Please note that moving from coarser (mass balance only) to finer (mass and energy balances) abstractions results in solutions at a coarser level that can be used as initial points for the more detailed abstraction of the model. The unified modeling paradigm proposed by this work enables such inheritance through construction of composite solution algorithms that successively solve the models that are based on the same plant topology.

Use of mass instead of moles also (sometimes) leads to conversion-based (or yield-based) reactor models that are (more) linear vs. nonlinear mole based reactor models.
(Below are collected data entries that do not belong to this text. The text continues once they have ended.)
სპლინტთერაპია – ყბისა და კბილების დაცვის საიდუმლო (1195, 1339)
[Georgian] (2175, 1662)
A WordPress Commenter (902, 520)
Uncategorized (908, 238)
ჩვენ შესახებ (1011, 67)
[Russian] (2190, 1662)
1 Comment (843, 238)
For instance, RGIBBS model of autothermal reactor converting methane to hydrogen and CO is linear if based on mass units and is highly nonlinear if based on mole fractions.

It is proposed that at the node models be linear or almost linear (surrogate) models which are updated from more detailed rigorous or hybrid models. That ensures rapid convergence of large plant models, making the suitable for RTO or for planning or for scheduling. Once the entire model is converged, if an increased accuracy is required, the approximate stream properties or approximate node models are updated and the entire model is resolved.

Above approach requires construction of multi-phase composite algorithms, which converge successively plant models at different abstraction levels until the desired accuracy is attained. We illustrate this via optimization of a blue hydrogen plant model, showing that the results obtained are very close to the rsults from rigorous simulations and at the same time the solutions times are such that solving rapidly multi-period models is not a challenge.